■ TASK OBJECTIVE: Reproduce verbatim the records between the line containing "Viewport: 1024px width, 768px" and the line containing "pyautogui.click(x=1454, y=577)", inclusive.
========================
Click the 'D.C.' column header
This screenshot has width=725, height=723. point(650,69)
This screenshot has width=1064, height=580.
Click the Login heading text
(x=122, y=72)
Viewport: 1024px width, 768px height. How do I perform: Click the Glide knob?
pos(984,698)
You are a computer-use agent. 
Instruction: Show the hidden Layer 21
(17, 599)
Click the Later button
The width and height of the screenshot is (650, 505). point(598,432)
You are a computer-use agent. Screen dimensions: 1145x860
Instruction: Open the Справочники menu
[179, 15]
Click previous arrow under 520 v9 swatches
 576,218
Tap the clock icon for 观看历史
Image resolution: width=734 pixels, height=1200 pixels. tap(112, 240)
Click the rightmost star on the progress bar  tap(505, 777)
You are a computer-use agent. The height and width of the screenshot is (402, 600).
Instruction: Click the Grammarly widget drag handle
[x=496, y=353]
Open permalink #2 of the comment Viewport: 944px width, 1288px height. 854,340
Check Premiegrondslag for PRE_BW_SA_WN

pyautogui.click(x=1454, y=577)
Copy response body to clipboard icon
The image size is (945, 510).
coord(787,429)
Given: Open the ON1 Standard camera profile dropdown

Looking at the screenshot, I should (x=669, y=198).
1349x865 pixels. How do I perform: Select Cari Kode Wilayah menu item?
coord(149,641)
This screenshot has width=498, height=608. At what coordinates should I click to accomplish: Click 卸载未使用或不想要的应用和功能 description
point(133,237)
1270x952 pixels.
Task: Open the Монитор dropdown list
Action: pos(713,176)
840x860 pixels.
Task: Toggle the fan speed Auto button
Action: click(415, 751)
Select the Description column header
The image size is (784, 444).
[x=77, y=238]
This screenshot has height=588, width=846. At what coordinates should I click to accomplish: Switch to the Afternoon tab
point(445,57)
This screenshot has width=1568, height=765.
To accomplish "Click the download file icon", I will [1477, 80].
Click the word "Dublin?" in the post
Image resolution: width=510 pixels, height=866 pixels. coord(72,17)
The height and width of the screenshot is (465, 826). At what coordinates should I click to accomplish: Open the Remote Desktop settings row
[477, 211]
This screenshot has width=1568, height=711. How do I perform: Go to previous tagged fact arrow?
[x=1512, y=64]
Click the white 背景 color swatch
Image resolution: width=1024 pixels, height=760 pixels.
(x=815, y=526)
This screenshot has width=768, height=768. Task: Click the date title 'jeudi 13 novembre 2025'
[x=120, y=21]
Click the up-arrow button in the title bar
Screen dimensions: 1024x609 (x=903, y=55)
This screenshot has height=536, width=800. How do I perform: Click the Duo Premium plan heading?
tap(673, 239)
========================
■ ANSWER IN FULL:
Viewport: 1024px width, 768px height. How do I perform: Click the Glide knob?
pos(984,698)
You are a computer-use agent. 
Instruction: Show the hidden Layer 21
(17, 599)
Click the Later button
The width and height of the screenshot is (650, 505). point(598,432)
You are a computer-use agent. Screen dimensions: 1145x860
Instruction: Open the Справочники menu
[179, 15]
Click previous arrow under 520 v9 swatches
 576,218
Tap the clock icon for 观看历史
Image resolution: width=734 pixels, height=1200 pixels. tap(112, 240)
Click the rightmost star on the progress bar  tap(505, 777)
You are a computer-use agent. The height and width of the screenshot is (402, 600).
Instruction: Click the Grammarly widget drag handle
[x=496, y=353]
Open permalink #2 of the comment Viewport: 944px width, 1288px height. 854,340
Check Premiegrondslag for PRE_BW_SA_WN

pyautogui.click(x=1454, y=577)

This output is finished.